- _Aim_
Starting at the beginning of the records and stopping after the line containing "coord(281,415)", write those lines out again with their requests included. Shift every coordinate in the answers by adding 56 to each number.

- _Supplied material_
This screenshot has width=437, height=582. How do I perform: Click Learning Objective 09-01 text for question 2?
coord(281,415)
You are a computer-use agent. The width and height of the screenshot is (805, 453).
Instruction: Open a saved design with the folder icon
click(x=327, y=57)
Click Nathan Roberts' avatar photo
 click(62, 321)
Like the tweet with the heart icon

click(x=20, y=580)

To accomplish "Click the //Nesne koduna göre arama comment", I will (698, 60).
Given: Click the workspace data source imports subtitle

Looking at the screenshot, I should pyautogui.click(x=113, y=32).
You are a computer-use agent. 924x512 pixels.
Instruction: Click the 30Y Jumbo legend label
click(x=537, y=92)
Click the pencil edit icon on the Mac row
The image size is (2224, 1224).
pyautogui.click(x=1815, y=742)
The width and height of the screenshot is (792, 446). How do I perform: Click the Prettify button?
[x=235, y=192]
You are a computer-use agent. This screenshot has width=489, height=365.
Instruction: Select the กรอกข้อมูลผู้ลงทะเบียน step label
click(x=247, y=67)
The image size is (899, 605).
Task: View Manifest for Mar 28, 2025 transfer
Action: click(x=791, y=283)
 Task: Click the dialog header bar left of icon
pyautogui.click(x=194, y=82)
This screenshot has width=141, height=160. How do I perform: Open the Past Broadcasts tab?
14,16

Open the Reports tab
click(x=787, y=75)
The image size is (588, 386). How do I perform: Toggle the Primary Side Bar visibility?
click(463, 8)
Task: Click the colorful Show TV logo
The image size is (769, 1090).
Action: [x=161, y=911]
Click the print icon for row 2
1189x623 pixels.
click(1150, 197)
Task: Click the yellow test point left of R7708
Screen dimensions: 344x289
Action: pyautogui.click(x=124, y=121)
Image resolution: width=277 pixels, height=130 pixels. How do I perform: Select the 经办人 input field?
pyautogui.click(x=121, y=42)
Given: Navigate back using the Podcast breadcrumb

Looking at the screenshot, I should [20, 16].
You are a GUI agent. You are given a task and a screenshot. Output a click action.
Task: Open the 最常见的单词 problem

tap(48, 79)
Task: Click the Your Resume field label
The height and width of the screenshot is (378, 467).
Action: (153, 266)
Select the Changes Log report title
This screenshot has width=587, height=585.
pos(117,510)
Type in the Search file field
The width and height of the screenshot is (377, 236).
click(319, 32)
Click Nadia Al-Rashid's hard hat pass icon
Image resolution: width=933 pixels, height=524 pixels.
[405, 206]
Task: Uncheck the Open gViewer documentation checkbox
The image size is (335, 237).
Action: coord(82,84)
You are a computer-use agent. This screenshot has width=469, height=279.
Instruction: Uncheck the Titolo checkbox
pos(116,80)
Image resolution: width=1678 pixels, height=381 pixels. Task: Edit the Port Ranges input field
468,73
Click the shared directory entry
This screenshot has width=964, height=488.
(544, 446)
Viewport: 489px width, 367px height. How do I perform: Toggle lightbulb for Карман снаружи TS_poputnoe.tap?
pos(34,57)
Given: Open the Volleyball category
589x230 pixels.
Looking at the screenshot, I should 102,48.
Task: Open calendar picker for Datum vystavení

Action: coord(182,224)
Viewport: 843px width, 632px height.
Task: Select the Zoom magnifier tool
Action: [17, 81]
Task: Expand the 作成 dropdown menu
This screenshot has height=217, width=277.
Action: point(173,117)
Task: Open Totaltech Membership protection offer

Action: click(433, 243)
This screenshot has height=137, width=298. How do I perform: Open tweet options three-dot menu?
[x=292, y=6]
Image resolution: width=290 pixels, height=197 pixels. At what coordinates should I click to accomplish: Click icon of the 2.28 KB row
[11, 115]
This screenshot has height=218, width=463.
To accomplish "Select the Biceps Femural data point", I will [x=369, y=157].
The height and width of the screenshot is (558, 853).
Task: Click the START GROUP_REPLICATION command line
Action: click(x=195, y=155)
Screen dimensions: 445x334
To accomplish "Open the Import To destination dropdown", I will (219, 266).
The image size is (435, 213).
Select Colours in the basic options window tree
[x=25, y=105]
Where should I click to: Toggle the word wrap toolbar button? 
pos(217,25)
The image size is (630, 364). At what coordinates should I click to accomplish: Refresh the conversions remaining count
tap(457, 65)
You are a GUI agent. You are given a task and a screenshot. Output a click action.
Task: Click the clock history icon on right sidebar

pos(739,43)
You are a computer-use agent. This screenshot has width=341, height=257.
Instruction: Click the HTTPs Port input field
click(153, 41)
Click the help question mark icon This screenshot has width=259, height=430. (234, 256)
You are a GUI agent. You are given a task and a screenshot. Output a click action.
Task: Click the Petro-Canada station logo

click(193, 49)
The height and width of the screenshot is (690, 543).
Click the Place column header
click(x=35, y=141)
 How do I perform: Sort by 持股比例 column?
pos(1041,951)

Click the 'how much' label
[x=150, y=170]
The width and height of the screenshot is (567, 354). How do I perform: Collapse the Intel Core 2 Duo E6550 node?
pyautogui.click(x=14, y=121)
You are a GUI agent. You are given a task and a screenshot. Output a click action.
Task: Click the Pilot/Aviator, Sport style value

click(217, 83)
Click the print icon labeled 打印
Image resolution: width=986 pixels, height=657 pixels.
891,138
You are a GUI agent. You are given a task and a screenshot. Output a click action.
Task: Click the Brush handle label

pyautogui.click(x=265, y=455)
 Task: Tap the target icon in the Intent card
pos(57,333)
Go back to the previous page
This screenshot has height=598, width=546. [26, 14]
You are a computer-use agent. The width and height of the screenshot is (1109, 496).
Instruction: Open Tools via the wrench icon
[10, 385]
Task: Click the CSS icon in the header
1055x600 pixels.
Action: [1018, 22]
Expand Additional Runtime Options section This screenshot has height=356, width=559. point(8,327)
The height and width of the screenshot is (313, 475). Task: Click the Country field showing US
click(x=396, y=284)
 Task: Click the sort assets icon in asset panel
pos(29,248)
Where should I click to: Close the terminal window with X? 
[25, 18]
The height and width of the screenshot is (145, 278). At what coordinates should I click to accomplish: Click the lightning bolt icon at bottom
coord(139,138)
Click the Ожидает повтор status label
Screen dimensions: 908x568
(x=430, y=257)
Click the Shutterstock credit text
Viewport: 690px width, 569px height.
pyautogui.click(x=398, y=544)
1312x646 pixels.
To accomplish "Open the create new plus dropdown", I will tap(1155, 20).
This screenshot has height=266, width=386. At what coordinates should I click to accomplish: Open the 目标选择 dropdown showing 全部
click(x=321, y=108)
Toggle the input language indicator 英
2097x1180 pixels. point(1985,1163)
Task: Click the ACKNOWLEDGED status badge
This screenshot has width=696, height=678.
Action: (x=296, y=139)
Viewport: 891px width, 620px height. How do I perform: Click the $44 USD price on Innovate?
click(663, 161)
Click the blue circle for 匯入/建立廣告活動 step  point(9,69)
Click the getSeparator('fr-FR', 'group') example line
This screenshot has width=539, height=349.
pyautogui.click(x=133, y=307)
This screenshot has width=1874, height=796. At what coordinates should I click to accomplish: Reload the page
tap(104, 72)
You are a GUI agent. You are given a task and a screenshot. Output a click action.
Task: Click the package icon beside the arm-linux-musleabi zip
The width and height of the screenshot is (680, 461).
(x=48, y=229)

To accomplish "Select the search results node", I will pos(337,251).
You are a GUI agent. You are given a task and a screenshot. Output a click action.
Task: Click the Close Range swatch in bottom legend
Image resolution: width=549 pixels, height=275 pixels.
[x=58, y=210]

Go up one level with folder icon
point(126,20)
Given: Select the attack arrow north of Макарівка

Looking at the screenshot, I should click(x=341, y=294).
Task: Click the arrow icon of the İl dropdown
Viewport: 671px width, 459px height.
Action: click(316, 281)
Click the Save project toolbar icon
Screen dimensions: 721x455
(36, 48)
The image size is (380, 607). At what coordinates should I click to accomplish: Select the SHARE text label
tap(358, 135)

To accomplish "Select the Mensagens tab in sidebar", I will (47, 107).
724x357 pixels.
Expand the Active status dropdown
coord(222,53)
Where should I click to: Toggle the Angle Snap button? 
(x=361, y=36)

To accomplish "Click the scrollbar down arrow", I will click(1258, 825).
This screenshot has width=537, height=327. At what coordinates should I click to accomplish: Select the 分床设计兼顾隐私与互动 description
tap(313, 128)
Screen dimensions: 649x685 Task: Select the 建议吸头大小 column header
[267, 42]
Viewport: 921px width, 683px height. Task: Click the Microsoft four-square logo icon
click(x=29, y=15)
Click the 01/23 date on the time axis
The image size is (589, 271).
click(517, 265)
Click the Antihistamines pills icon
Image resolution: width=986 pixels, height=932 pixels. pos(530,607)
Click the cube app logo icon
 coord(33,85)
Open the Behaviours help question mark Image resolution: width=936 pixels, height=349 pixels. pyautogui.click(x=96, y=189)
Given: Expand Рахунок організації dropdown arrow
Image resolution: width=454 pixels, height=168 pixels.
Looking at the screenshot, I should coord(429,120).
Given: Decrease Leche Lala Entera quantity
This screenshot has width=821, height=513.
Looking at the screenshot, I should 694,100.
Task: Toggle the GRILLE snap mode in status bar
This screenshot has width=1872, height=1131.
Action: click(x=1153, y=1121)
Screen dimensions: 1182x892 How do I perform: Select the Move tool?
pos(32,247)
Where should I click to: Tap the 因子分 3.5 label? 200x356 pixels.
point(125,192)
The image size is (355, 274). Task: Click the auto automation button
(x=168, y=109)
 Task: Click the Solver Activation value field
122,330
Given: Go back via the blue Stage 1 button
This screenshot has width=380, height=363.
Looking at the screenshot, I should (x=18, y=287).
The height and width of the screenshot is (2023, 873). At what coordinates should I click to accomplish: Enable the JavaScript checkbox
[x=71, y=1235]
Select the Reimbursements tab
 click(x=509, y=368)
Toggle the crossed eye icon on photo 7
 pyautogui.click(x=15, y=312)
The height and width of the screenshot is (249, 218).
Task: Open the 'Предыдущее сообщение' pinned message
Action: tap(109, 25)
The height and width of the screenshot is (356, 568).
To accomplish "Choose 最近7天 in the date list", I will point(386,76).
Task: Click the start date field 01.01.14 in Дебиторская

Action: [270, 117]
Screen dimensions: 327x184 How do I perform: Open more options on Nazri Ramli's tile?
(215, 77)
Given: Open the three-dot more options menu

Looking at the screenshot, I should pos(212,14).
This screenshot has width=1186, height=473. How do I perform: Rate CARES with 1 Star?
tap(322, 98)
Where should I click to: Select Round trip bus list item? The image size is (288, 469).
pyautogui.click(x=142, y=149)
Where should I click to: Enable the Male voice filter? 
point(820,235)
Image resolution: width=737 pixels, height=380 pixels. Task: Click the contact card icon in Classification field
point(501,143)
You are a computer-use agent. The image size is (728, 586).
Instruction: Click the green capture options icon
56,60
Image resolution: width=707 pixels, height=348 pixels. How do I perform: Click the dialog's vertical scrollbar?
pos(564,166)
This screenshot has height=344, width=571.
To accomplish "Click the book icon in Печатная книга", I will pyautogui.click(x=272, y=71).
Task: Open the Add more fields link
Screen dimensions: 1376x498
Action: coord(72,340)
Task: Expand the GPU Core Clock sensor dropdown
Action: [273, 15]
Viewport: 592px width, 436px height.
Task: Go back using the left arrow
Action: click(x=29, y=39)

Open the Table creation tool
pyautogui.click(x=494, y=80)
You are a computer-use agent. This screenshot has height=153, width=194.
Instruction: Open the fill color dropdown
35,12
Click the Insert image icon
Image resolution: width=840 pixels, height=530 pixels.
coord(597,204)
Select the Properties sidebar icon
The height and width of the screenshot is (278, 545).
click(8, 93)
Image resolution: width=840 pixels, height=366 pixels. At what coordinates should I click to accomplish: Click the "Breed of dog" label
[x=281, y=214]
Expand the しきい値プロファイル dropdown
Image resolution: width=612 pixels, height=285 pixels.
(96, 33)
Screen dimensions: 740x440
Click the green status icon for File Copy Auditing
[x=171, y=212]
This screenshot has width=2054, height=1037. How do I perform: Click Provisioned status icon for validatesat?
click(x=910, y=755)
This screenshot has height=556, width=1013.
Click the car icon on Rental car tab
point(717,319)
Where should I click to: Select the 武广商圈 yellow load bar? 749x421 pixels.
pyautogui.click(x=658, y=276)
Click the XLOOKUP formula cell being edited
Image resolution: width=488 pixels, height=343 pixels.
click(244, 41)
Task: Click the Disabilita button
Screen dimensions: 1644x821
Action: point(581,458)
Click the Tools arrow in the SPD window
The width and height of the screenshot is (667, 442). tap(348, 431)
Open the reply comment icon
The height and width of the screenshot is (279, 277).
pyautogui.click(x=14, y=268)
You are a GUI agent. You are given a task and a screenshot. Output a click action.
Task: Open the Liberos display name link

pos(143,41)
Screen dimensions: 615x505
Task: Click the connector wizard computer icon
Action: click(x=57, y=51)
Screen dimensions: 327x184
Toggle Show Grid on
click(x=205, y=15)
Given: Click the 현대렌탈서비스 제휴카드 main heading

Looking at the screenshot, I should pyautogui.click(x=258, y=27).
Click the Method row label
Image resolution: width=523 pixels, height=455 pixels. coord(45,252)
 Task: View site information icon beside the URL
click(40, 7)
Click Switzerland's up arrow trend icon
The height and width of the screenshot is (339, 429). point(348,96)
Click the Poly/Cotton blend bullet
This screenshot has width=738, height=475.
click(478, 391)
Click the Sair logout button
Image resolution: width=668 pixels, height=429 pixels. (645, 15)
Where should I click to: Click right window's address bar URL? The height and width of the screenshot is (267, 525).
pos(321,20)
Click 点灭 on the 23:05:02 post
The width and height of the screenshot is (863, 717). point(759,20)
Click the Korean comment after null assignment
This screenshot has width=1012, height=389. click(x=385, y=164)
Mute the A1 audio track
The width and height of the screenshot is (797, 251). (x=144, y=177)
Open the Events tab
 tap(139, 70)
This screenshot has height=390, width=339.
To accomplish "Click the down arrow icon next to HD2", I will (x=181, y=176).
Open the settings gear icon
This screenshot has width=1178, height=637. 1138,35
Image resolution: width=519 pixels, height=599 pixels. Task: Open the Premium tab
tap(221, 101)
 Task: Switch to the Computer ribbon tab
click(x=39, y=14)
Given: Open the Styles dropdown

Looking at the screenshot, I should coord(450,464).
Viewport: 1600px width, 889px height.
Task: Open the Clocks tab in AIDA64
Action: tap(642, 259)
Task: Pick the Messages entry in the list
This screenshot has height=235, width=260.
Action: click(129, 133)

- _Solution for this task_
This screenshot has width=437, height=582. How do I perform: Click Learning Objective 09-01 text for question 2?
coord(337,471)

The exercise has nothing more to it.